What is expected:
Once the line holding "Viewport: 1272px width, 952px height." appears, repeat it and each line after it to the end of the data, exactly and with nothing else; pictures stay out.

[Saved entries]
########################################

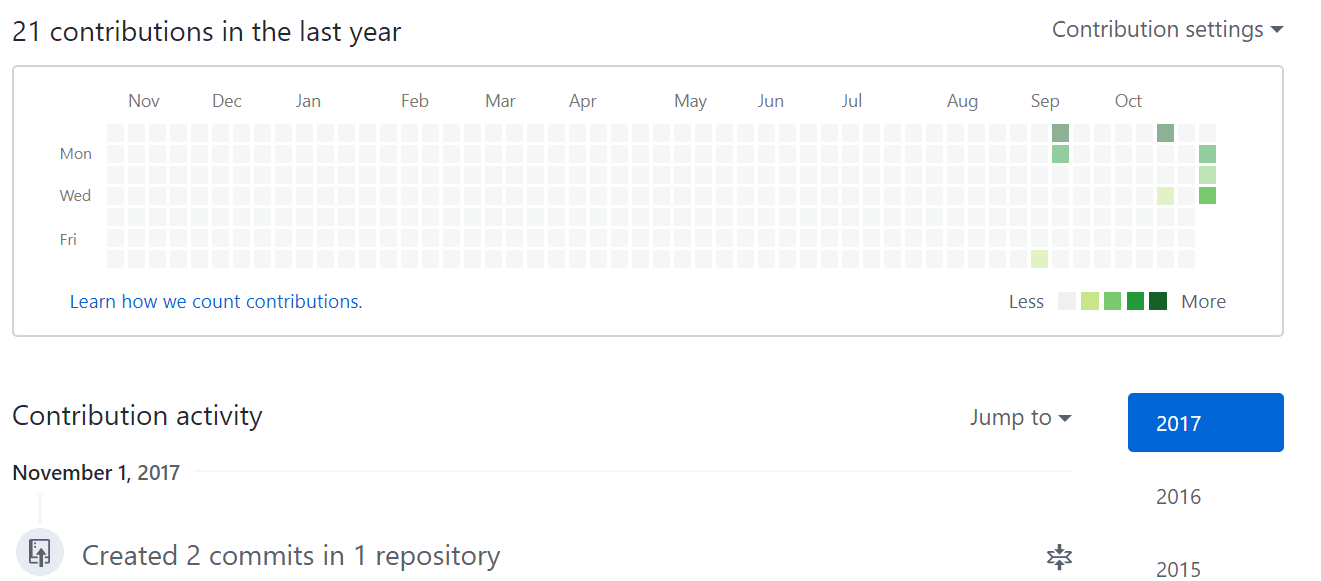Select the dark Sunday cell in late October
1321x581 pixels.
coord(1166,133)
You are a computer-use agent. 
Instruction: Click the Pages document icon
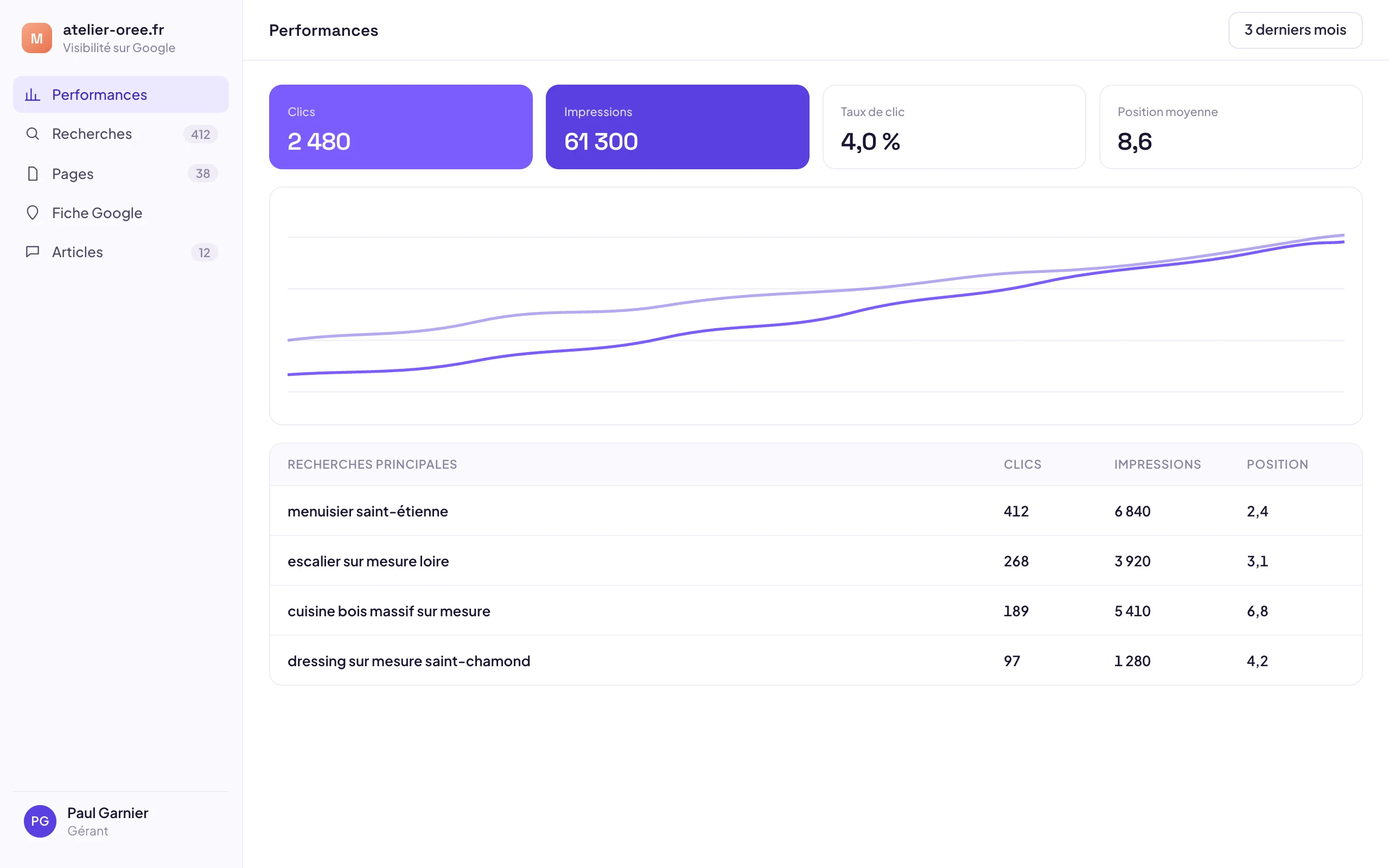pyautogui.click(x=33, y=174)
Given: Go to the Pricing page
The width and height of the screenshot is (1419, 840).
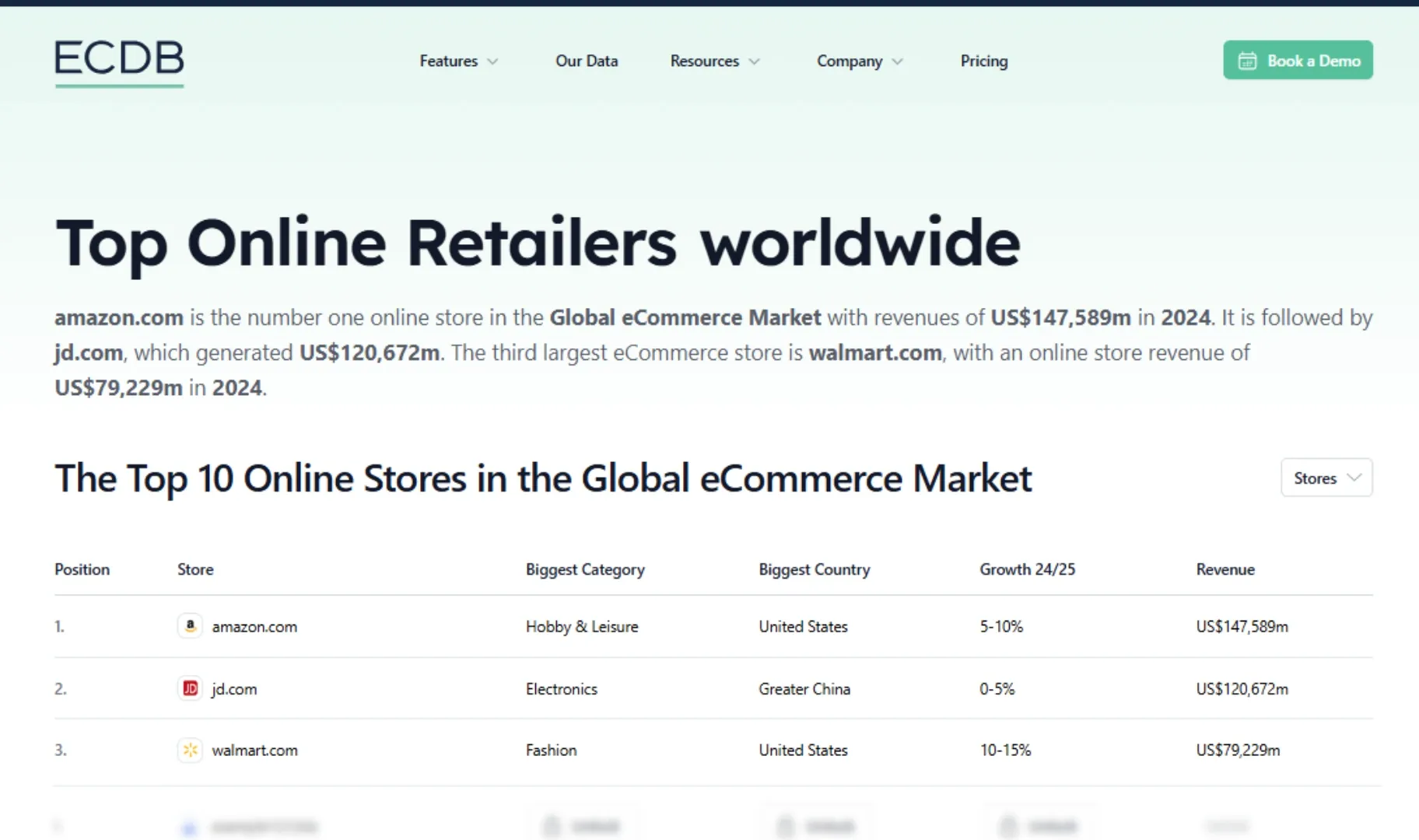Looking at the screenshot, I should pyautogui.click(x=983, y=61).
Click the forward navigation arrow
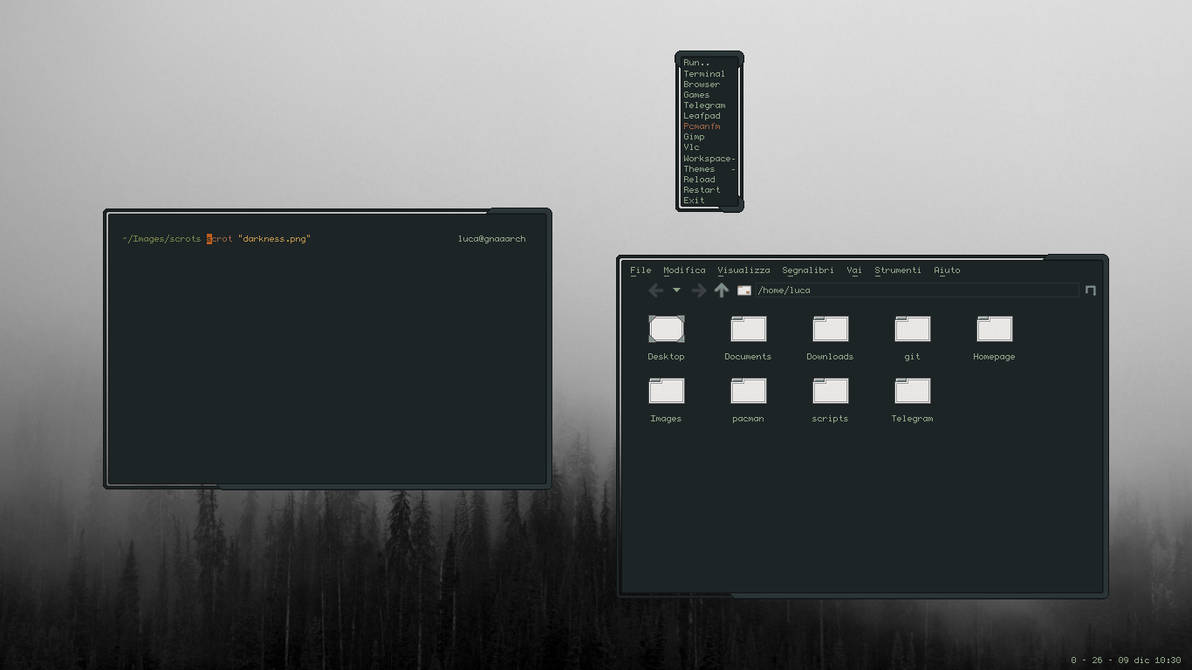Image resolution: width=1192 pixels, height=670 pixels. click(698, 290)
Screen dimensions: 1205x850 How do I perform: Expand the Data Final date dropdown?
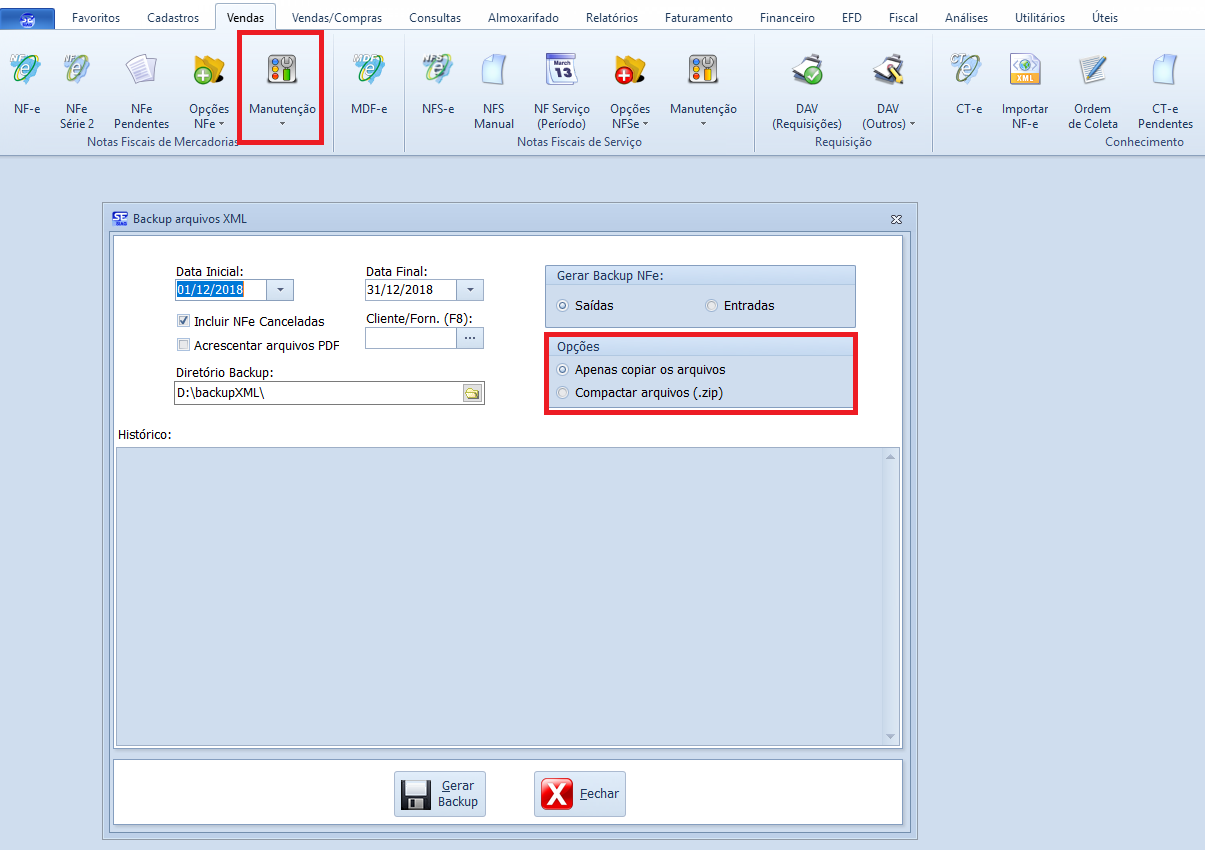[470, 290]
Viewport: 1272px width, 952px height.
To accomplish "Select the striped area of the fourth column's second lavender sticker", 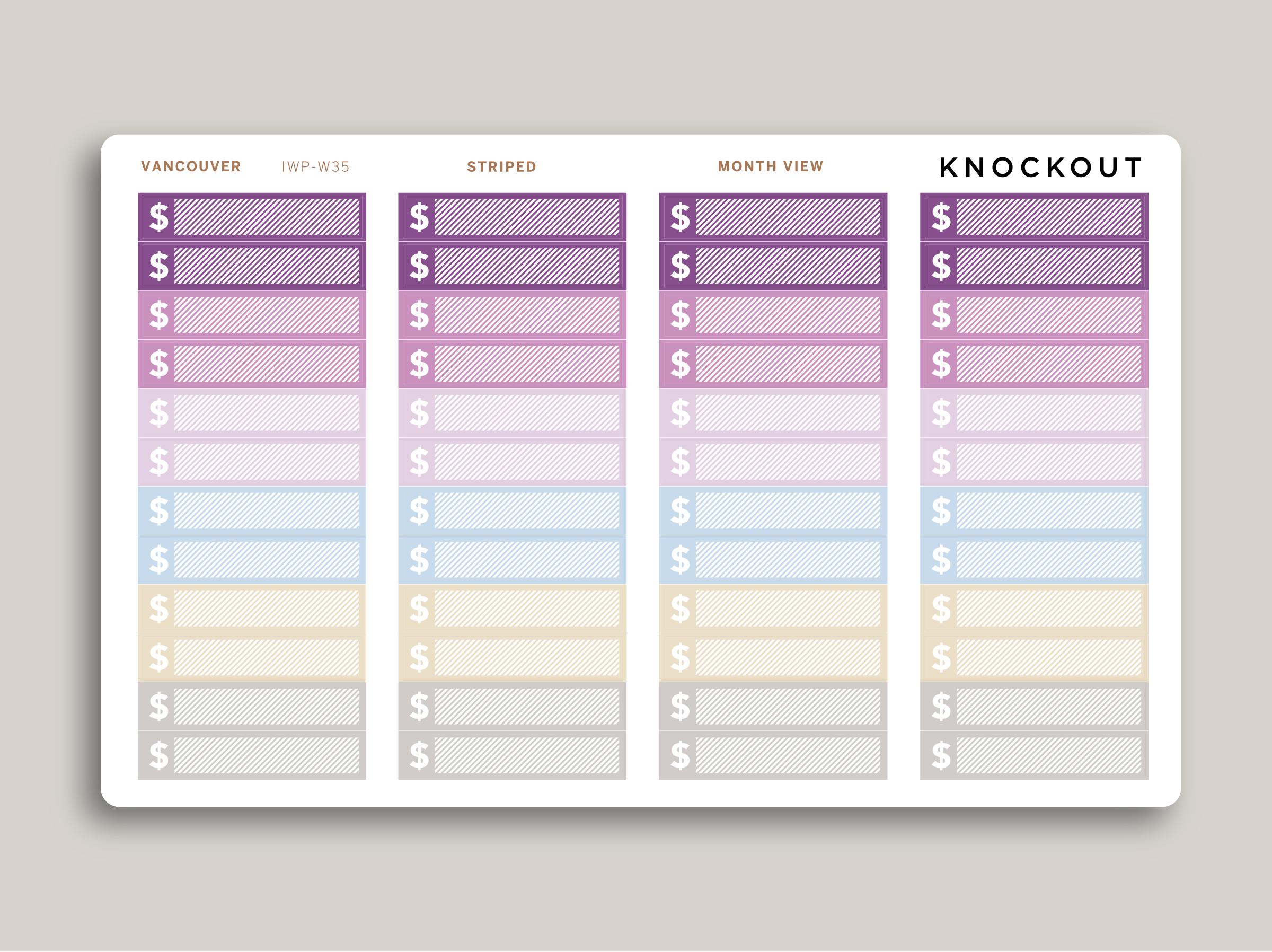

########################################

Response for this exercise:
Viewport: 1272px width, 952px height.
To accomplish "Select the striped area of the fourth column's second lavender sticker", 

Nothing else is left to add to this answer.